鸢尾花数据集代码示例
1.数据集获取-----导入sklearn自带数据集
from sklearn.datasets import load_iris
iris= load_iris()
2.数据基本处理----数据拆分(数据集比较规范, 不存在缺失值/异常值)
from sklearn.model_selection import train_test_split
x_train, x_test, y_train, y_test=train_test_split(iris.data,iris.target)
3.特征工程----对数据进行预处理-标准化(训练集+测试集), 不需要进行特征选择/降维
from sklearn.preprocessing import StandardScaler
transfer=StandardScaler()
x_train= transfer.fit_transform(x_train)
x_test= transfer.fit_transform(x_test)
4.模型训练----KNN
from sklearn.neighbors import KNeighborsClassifier
estimator= KNeighborsClassifier(n_neighbors=9)

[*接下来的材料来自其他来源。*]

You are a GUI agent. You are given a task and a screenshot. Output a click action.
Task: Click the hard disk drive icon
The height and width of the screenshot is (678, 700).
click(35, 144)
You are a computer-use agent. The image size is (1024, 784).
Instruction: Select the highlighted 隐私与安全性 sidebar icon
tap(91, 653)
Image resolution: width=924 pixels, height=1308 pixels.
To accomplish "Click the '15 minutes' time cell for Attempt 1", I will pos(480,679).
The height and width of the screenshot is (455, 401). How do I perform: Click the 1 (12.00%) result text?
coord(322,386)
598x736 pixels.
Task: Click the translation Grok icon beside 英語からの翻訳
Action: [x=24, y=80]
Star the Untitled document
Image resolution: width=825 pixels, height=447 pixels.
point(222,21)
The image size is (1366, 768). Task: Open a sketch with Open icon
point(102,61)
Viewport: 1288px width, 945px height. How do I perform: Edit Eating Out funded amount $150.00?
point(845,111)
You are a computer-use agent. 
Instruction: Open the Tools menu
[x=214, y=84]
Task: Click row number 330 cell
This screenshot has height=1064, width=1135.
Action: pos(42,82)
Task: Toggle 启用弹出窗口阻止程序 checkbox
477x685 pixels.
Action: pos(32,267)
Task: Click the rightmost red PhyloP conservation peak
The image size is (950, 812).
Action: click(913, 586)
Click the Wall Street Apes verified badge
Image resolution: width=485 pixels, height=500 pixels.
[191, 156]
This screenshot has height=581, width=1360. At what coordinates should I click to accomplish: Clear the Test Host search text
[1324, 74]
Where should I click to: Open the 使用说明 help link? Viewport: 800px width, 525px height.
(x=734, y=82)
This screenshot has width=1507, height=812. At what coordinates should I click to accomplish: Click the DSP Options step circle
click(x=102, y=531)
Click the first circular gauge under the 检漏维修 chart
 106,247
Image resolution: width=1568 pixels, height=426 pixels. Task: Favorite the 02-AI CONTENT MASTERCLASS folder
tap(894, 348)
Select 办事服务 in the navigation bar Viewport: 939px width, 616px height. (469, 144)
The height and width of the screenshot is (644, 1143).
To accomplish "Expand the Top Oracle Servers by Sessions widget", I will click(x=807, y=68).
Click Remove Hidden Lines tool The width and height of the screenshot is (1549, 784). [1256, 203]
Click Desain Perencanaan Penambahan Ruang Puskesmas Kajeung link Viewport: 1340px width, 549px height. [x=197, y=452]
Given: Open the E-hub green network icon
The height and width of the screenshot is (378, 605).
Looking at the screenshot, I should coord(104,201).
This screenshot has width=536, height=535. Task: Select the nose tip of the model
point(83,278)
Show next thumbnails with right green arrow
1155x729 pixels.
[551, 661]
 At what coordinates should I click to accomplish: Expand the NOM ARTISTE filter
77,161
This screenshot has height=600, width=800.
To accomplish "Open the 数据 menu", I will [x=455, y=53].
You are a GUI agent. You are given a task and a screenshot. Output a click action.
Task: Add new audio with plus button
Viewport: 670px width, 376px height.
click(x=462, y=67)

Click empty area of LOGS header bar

estimator.fit(x_train, y_train)
5.模型评估
方法一:对比预测值和真实值
y_predict=estimator.predict(x_test)
print(“y_pred:”, y_predict)
print(“\n”)
print(“预测结果和真实结果比较:\n”, y_predict==y_test)
方法二:直接计算准确率
score = estimator.score(x_test, y_test) # 传入测试数据集的特征值和目标值
print(“accuracy:\n”, score)